* START Article *

One of my favorite ways to incorporate beans into salads is to add some white beans (or navy beans) to a Greek peasant salad. My Greek peasant salad consists of chunks of cucumbers (I prefer to use those tiny baby cucumbers) and tomatoes along with some chopped shallots, feta, and a few Greek olives. I generally make a simple olive oil and vinegar dressing and add some crushed garlic and a bit of salt and pepper. To that mix I add the drained white beans. Yummy!

I also like to keep a Ziploc bag of roasted garbanzo beans around, ready to add to any vegetable salad. After draining a couple cans of garbanzo beans (or chick peas) I dry them completely with a paper towel. Then I mix them with some olive oil and whatever seasonings strike my fancy. My latest batch was mixed with pepper, paprika, onion powder and garlic powder. I spread them in a single layer on a baking sheet and roast in a 425-450 f oven for about 30 minutes until they start to turn a bit brown. Once taken out of the oven I let them cool off before putting them into a container to refrigerate. They turn a bit crunchy and add a nice texture and taste to salads.

* END Article *
* START Data supplied *

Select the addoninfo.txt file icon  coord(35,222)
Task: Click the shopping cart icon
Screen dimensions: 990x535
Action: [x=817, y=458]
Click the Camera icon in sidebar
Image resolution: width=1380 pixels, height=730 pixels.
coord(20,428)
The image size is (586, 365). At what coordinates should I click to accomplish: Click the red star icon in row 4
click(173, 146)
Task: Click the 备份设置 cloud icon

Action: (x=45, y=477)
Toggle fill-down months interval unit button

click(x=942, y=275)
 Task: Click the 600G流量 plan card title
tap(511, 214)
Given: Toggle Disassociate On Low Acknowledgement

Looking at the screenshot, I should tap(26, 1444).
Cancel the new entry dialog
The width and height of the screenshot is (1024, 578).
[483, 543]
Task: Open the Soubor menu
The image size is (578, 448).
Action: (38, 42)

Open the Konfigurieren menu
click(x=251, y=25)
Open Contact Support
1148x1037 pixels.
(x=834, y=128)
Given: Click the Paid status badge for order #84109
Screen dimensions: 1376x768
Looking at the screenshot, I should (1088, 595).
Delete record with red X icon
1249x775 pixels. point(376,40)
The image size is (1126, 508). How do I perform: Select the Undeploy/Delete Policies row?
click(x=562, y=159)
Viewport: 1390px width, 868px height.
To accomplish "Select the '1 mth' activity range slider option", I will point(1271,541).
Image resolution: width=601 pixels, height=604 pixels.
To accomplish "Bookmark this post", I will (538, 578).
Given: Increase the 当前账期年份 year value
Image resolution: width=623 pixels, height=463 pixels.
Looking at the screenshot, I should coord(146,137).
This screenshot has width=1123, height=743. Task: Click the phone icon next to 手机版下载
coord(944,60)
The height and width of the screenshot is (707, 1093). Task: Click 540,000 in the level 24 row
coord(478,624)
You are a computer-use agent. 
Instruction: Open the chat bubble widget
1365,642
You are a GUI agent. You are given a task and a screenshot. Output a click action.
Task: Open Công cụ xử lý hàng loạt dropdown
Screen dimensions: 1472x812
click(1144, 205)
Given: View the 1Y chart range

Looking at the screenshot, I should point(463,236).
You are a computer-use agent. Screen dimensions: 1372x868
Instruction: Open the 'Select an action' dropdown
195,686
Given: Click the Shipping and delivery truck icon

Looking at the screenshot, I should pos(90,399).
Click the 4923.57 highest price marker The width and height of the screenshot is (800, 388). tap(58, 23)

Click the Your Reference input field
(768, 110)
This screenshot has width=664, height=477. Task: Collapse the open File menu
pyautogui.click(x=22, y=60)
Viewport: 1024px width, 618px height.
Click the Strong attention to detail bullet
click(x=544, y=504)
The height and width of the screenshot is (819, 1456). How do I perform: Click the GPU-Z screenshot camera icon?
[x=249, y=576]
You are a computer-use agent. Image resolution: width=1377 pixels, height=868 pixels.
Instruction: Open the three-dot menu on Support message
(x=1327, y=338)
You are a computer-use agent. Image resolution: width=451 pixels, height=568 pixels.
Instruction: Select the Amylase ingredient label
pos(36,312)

* END Data supplied *

Reproduce, word for word, the part of the bean salad piece that starts with "One of my favorite" and goes on through "white beans. Yummy!".

### Task answer
One of my favorite ways to incorporate beans into salads is to add some white beans (or navy beans) to a Greek peasant salad. My Greek peasant salad consists of chunks of cucumbers (I prefer to use those tiny baby cucumbers) and tomatoes along with some chopped shallots, feta, and a few Greek olives. I generally make a simple olive oil and vinegar dressing and add some crushed garlic and a bit of salt and pepper. To that mix I add the drained white beans. Yummy!